• What is required: An exact copy of every entry is required, minus the pictures.

────────────────────

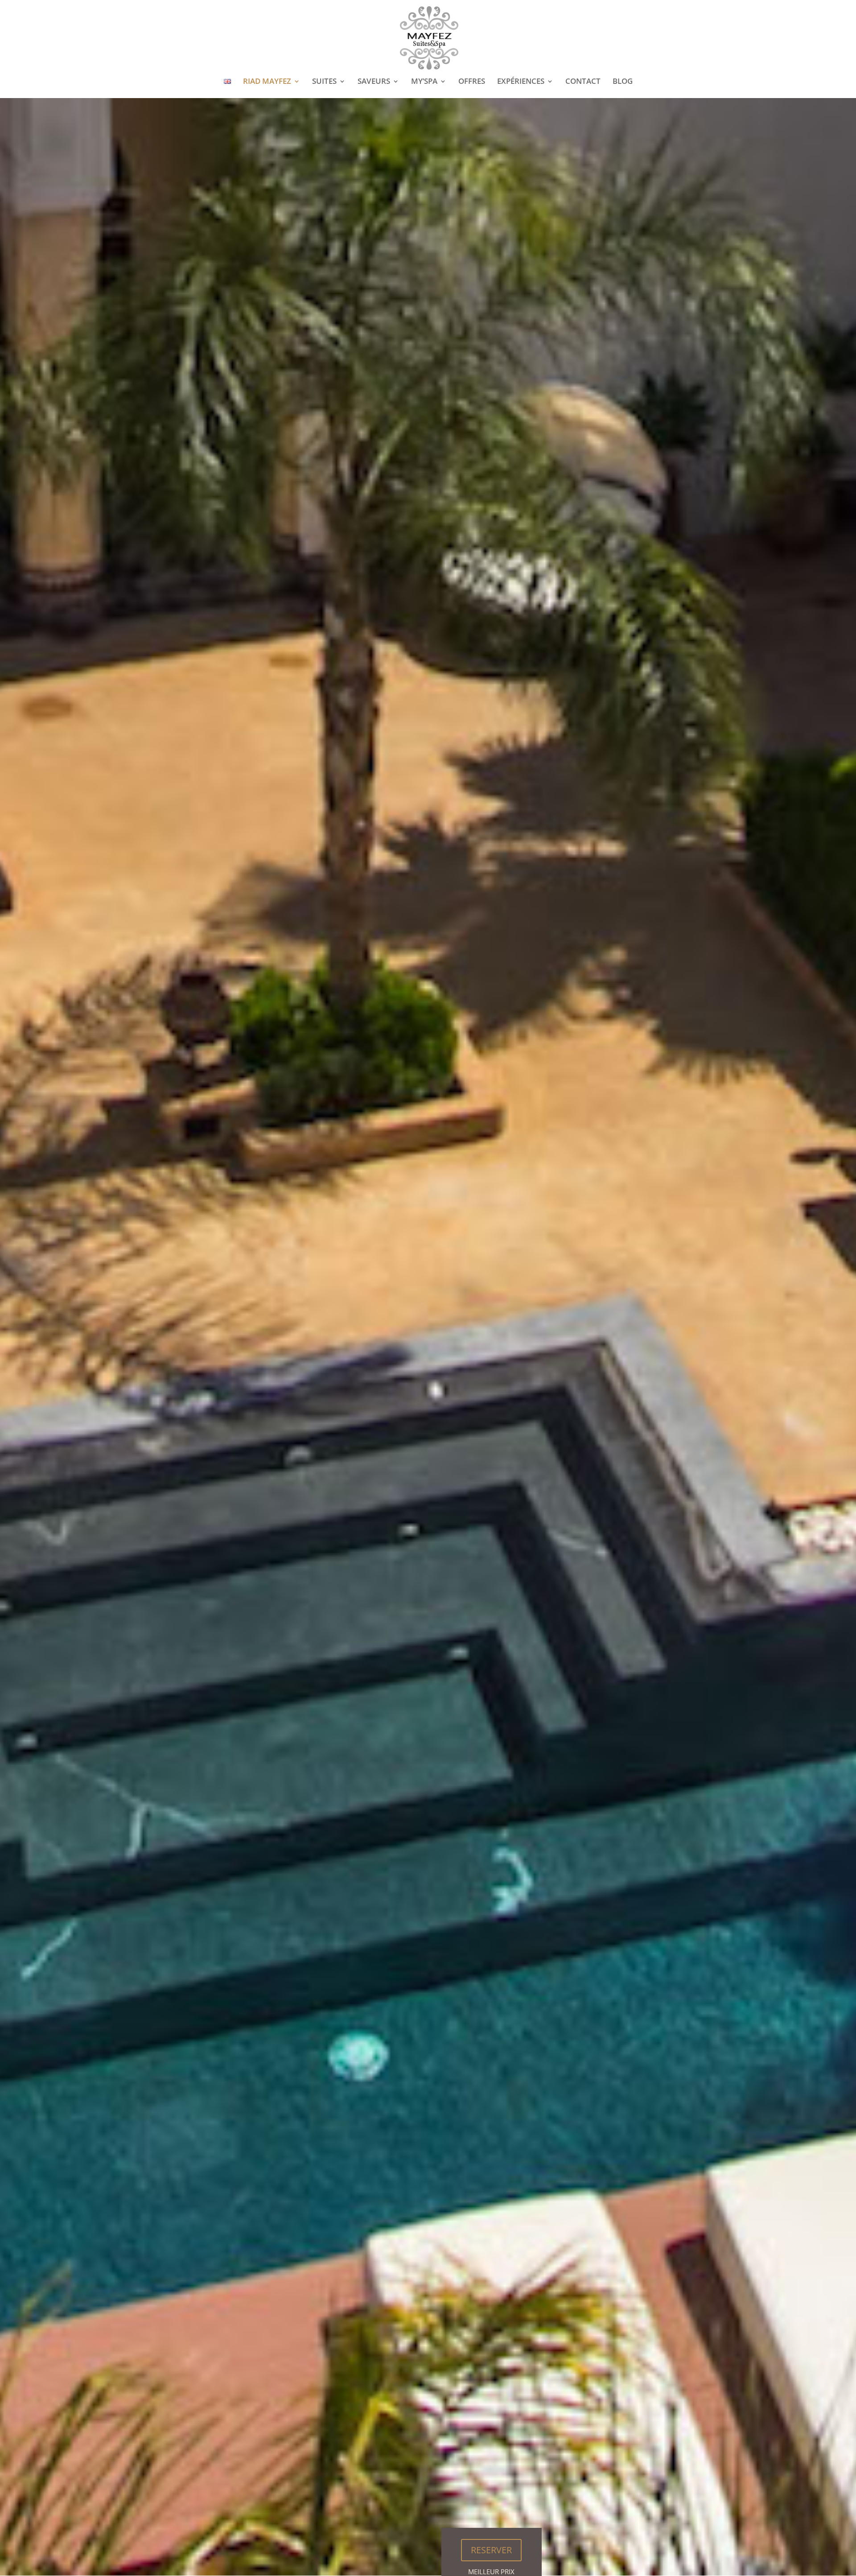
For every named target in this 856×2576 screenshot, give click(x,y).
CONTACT (583, 82)
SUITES (324, 82)
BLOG (623, 82)
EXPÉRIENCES (520, 82)
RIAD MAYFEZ (267, 82)
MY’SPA (424, 82)
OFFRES (471, 82)
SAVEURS (374, 82)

────────────────────

• Completed exercise:
For every named target in this 856×2576 screenshot, give click(x,y).
CONTACT (583, 82)
SUITES (324, 82)
BLOG (623, 82)
EXPÉRIENCES (520, 82)
RIAD MAYFEZ (267, 82)
MY’SPA (424, 82)
OFFRES (471, 82)
SAVEURS (374, 82)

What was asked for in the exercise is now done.